Being a twin can mean having a lifelong friend and source of encouragement. Two Cabot twins have continuously leaned on each other for such sisterly support as they have shattered records and vaulted toward excellence in their sports, education and everyday lives.
Lexi and Tori Weeks are seniors at Cabot High School, and it is obvious to the people around them how close they are to one another. The two are identical in both looks and interests, and it seems like they stay on the same train of thought as they often provide uniform answers in what sounds like surround sound.
“Jinx,” Tori said after she and Lexi said the same thing at the same time.
Do they do that a lot?
“We do,” they answered in unison, which led to a fit of laughter.
The two have been involved in a variety of sports throughout their lives, and they have been pole vaulting for five years. Lexi recently broke the national indoor record for high school pole vaulting by clearing 14 feet, 3 1/4 inches. Tori was the first to reach her with a hug and congratulations.
“We’re always encouraging,” Tori said of the sisters’ relationship. “When she wins, I’m always excited for her, and she’s always excited for me when I do well. It’s good to have that person always pushing you but also being able to encourage you as well.”
Lexi agreed, saying that encouragement goes back and forth between the twins as they continue to excel.
“Whenever we do [personal record vaults] or when I broke the national record, Tori came and tackled me in the pit,” she said. “When we PR, we usually go and tackle each other in the pit or are the first one there to hug each other. It’s really cool to have that person there for you.”
This built-in camaraderie is unique compared to other athletes. Others may have teammates, coaches and family members on the sidelines, but the twins are able to go the distance with each other.

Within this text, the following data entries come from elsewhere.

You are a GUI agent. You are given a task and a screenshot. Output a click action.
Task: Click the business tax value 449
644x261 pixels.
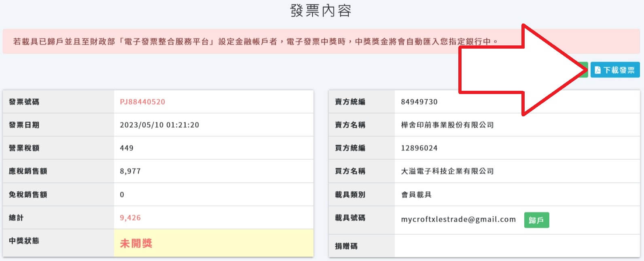[x=127, y=148]
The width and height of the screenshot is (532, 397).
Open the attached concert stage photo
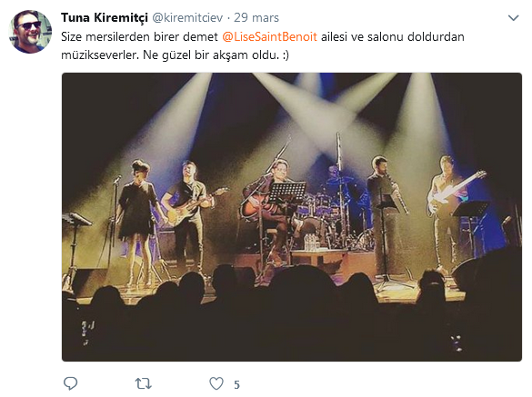[292, 217]
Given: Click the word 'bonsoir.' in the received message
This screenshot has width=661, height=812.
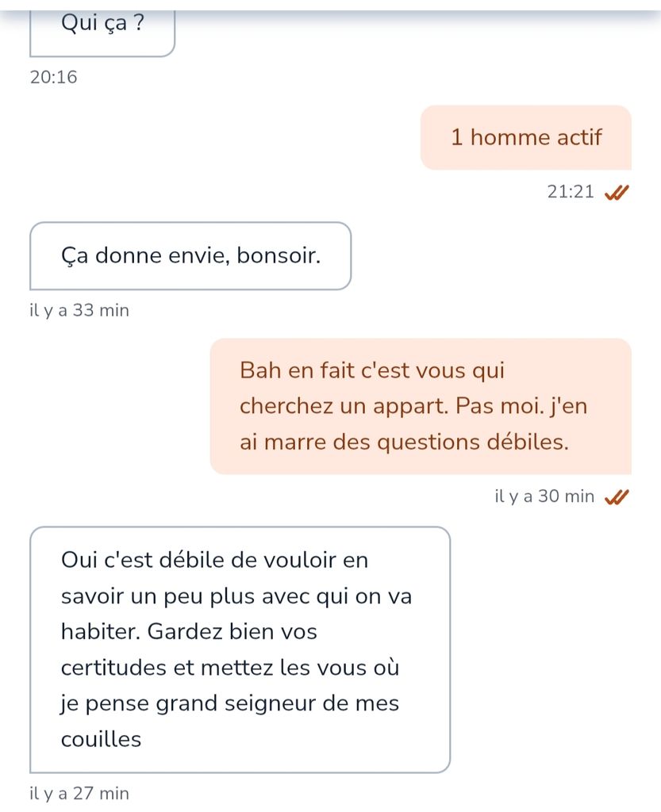Looking at the screenshot, I should click(279, 255).
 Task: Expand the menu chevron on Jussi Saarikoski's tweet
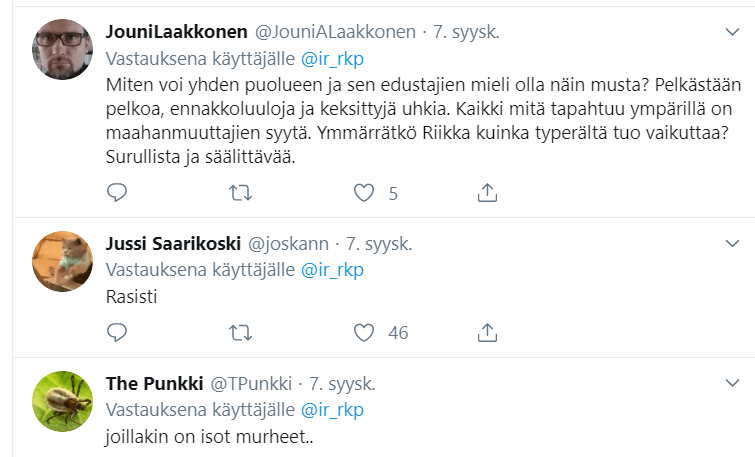click(731, 243)
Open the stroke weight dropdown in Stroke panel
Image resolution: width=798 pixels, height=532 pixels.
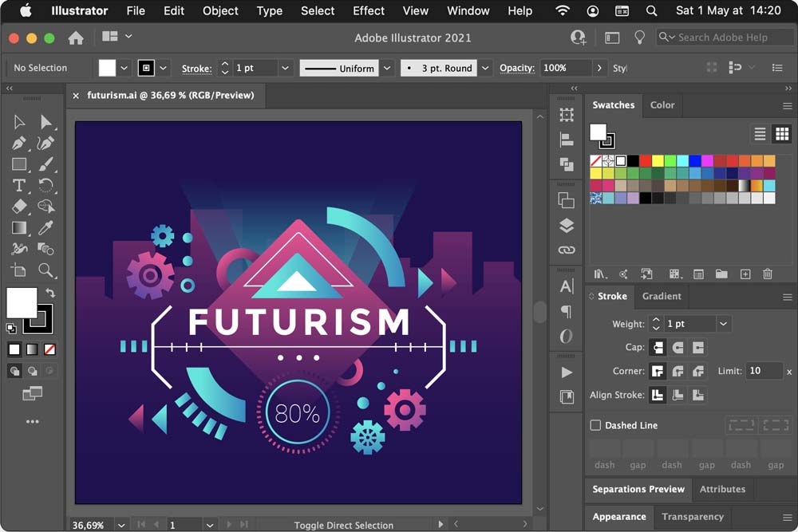point(723,324)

“A lot of people that are breaking national records are the only ones up there,” Tori said. “When they go to meets, they’re usually the only ones jumping that high, so they never really have anyone there. We’re both jumping the same heights, so we’re both there for each other.”

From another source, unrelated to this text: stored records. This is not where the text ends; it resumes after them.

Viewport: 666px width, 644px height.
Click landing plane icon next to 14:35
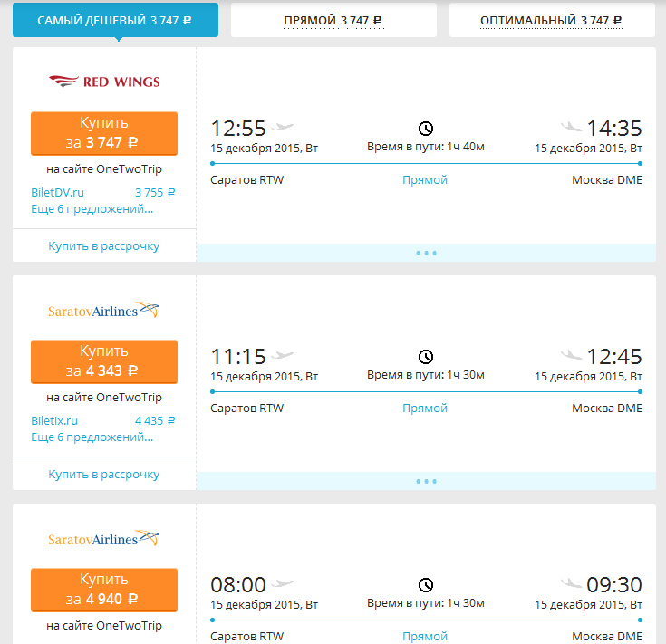571,126

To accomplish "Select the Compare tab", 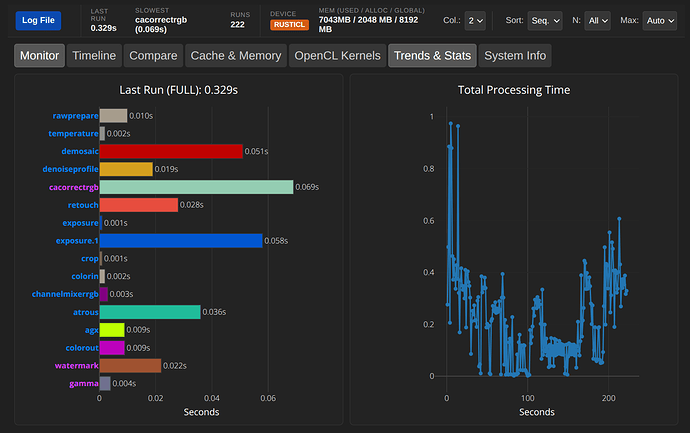I will (x=155, y=57).
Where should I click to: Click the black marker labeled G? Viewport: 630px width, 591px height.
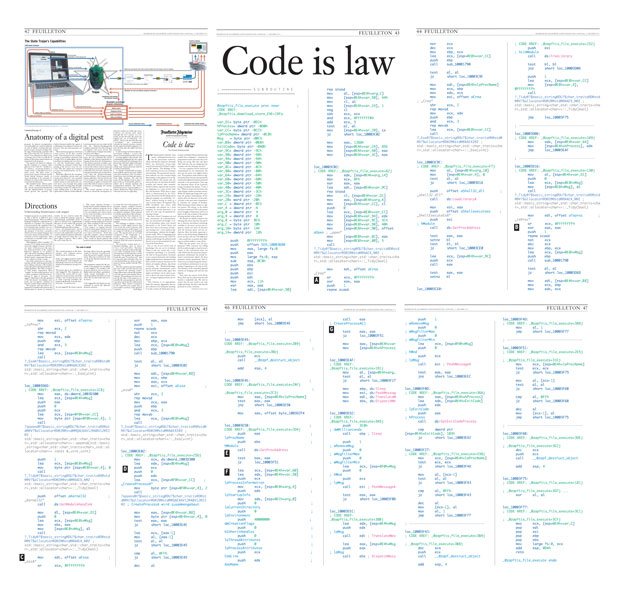(331, 328)
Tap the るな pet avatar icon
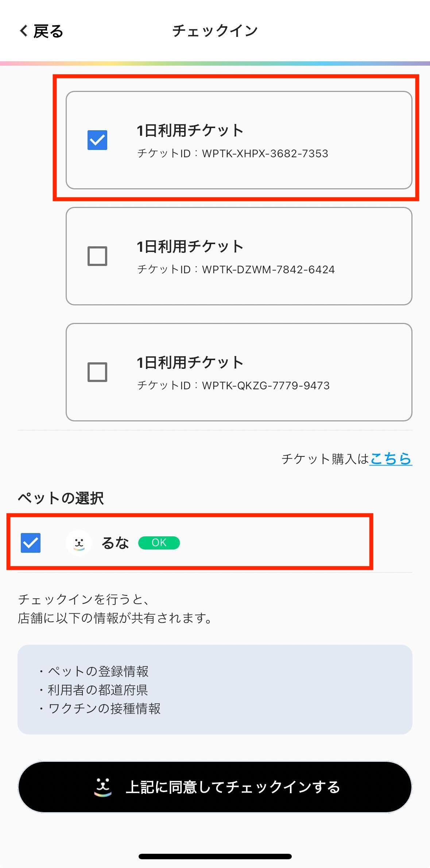Viewport: 430px width, 868px height. (79, 543)
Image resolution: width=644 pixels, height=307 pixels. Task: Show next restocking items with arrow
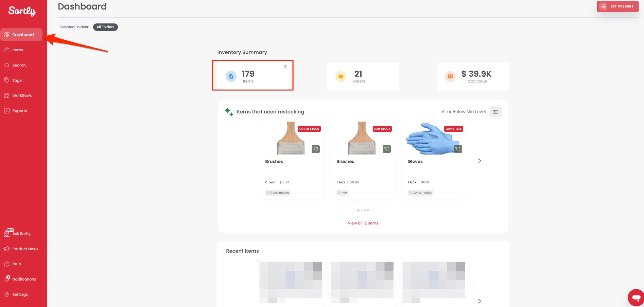pos(479,161)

The previous indoor record was set less than a year ago at 14 feet, 2 3/4 inches by Desiree Freier of Justin, Texas. Lexi set the new record at the Arkansas Vault Club in Black Springs, where the twins attend meets and receive coaching from Morry Sanders.
At the beginning of this season, both Tori and Lexi cleared 14 feet, 1/2 inch, so they knew the goal to beat the record was in sight. Feb. 21 marked their fifth attempt to break the record, and Lexi cleared the bar 1 centimeter above Freier’s previous record.

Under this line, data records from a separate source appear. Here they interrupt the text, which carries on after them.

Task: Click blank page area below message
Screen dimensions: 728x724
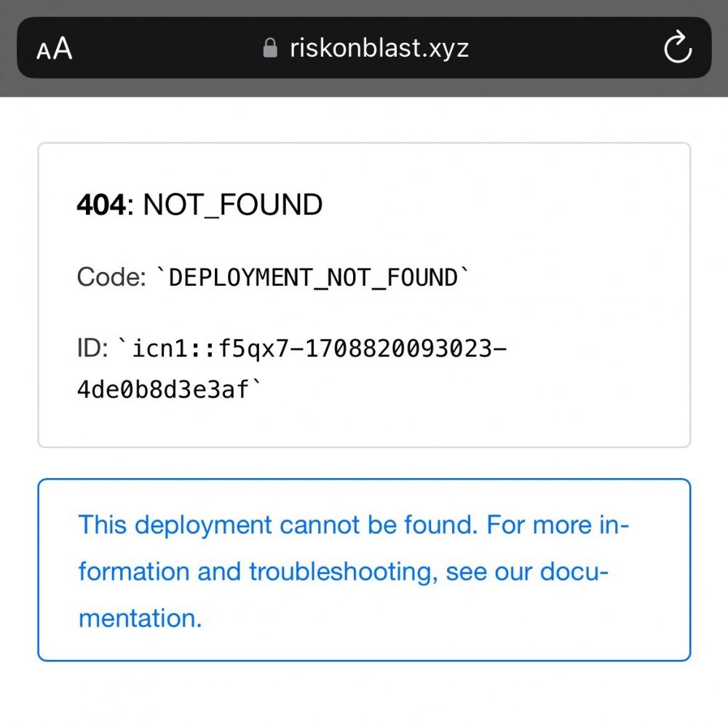Action: click(x=364, y=694)
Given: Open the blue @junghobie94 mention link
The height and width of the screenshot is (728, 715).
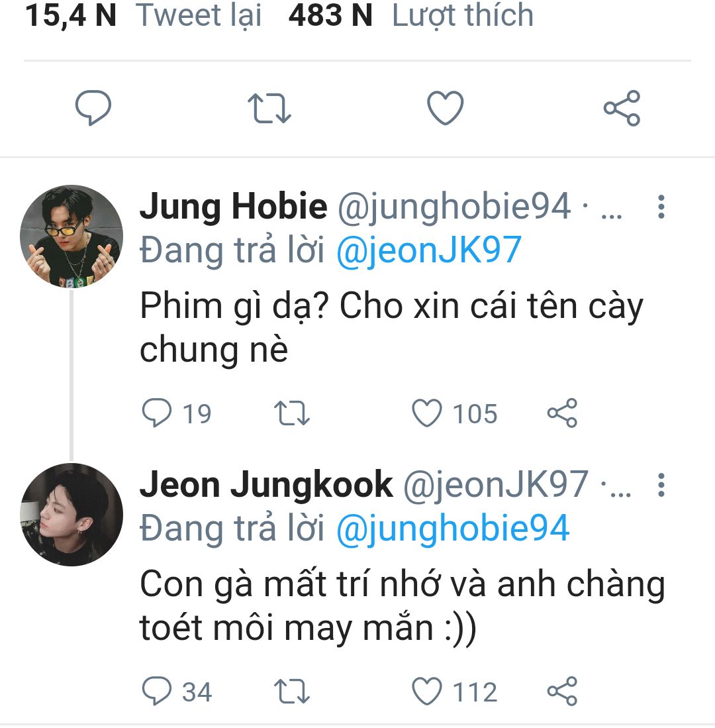Looking at the screenshot, I should click(453, 529).
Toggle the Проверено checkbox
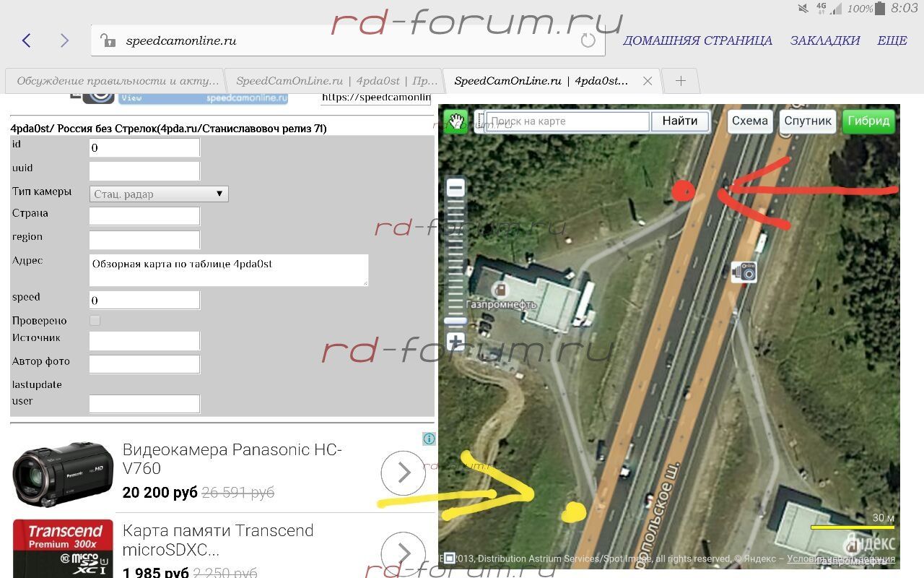This screenshot has width=924, height=578. click(95, 320)
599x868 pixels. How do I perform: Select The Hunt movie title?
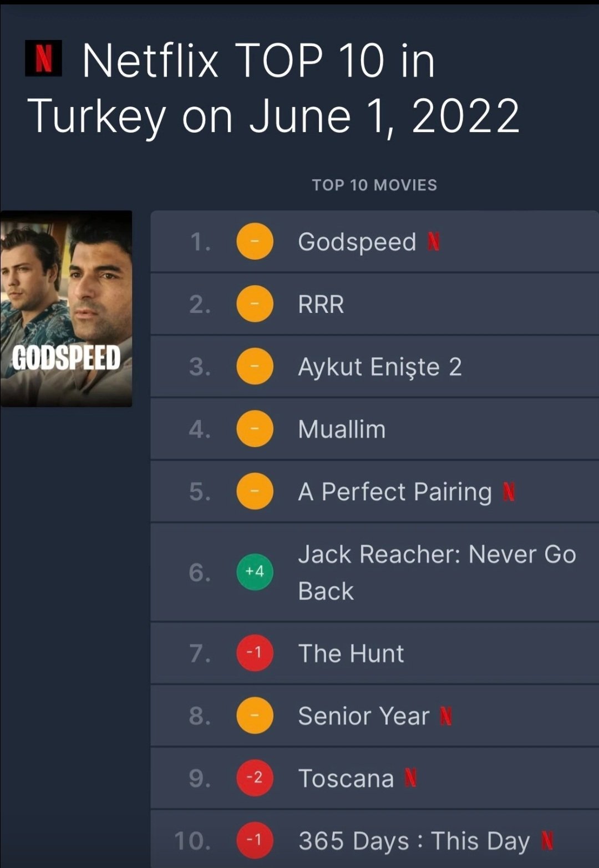pos(351,653)
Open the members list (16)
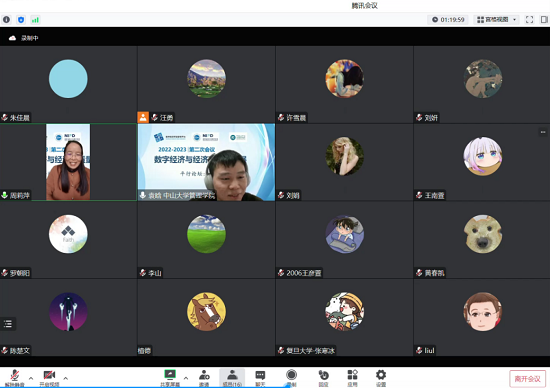Screen dimensions: 550x388 [x=232, y=378]

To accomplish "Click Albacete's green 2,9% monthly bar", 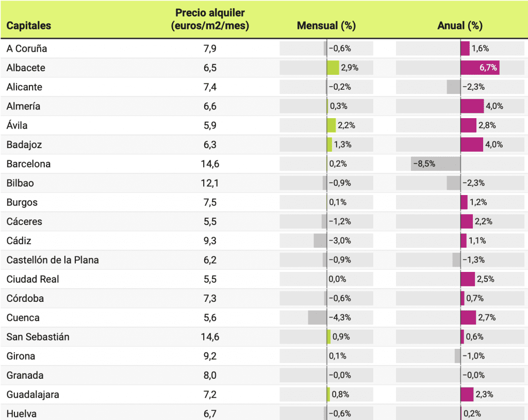I will (x=333, y=68).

Lexi and Tori started pole vaulting in the seventh grade when the track coach at the junior high school encouraged them to go to the high school to learn the sport at the indoor pole-vaulting pit.
“In seventh grade, after volleyball season, a lot of the girls do track,” Lexi said. “We started doing all the events we were interested in, and we were the only girls from the junior high doing pole vaulting. In the seventh-grade year, we placed second and third in the ninth-grade conference, so we just realized we had a knack for it.”
The next year, with encouragement from their grandfather, the twins started going to Sanders’ facility for extra coaching.
Launching over the bar provides a rush like no other, the girls said.
“Clearing the bar gives me a rush. It gets me excited,” Tori said. “It’s the best feeling ever, especially when you clear a height that you’ve been trying to clear for so long.”
The outdoor and indoor pole-vaulting records are different, and Tori said she and her sister still have a chance to break the outdoor national record of 14 feet, 7 1/4 inches when the season starts in a couple of weeks. They also have some indoor meets planned for later on in the year.
“I guess I’ll have that chance to beat Lexi’s record,” Tori said.